Diante da manutenção da Onda Vermelha, as autoridades de saúde reforçaram a importância das medidas de prevenção. A população foi orientada a sair de casa apenas para o estritamente necessário, utilizando máscara de proteção cobrindo nariz e boca em todos os ambientes públicos. A higienização constante das mãos com álcool em gel 70% e o distanciamento social de pelo menos dois metros continuam sendo as principais recomendações para conter o avanço do vírus. As empresas foram instruídas a reforçar o teletrabalho sempre que possível e a adotar protocolos sanitários rigorosos.

Perguntas frequentes sobre a Onda Vermelha e o Minas Consciente

O que define a mudança de onda no Minas Consciente?
A reclassificação entre as ondas é feita semanalmente com base em três indicadores principais: taxa de ocupação de leitos de UTI, número de novos casos por 100 mil habitantes e a taxa de transmissão (Rt). Cada indicador recebe uma pontuação, e a soma define a onda de cada macrorregião.

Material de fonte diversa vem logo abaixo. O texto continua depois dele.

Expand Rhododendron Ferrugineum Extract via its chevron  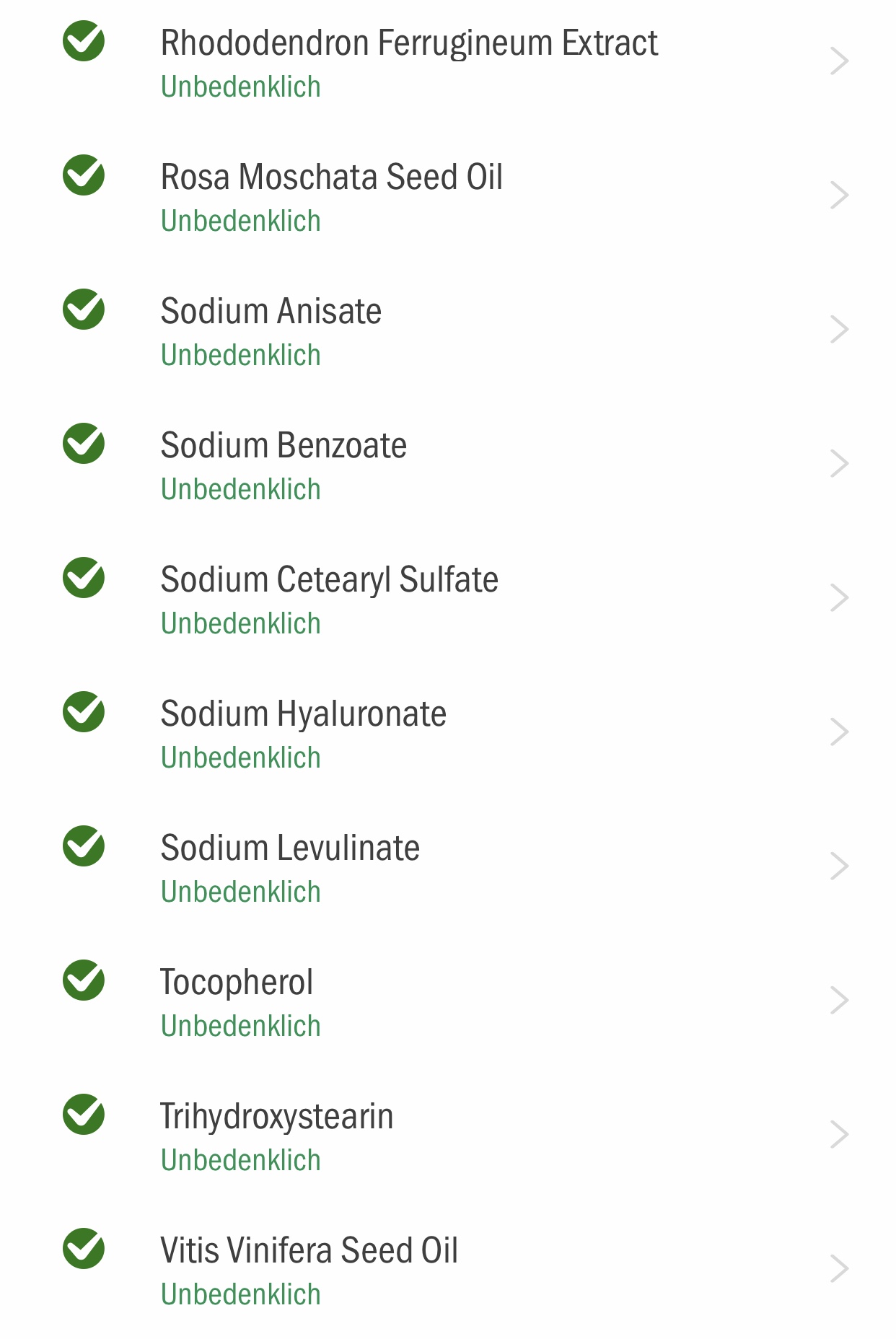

Quanto tempo dura a Onda Vermelha?
Não há um prazo fixo. A classificação é revista semanalmente, e a região pode permanecer na Onda Vermelha enquanto os indicadores não melhorarem. Se houver piora, pode passar para a Onda Roxa; se houver melhora consistente, pode regredir para a Onda Amarela.

O que acontece com o comércio não essencial?
Comércios considerados não essenciais, como lojas de roupas, calçados, eletrônicos e móveis, não podem funcionar presencialmente na Onda Vermelha. Eles podem operar apenas por delivery, retirada no local ou com agendamento, desde que não haja aglomeração. A fiscalização fica a cargo das prefeituras.

É possível circular livremente na Onda Vermelha?
Sim, a circulação de pessoas não é proibida, mas as autoridades recomendam evitar deslocamentos desnecessários. O uso de máscara é obrigatório em todos os espaços públicos. Eventos e reuniões familiares são desaconselhados.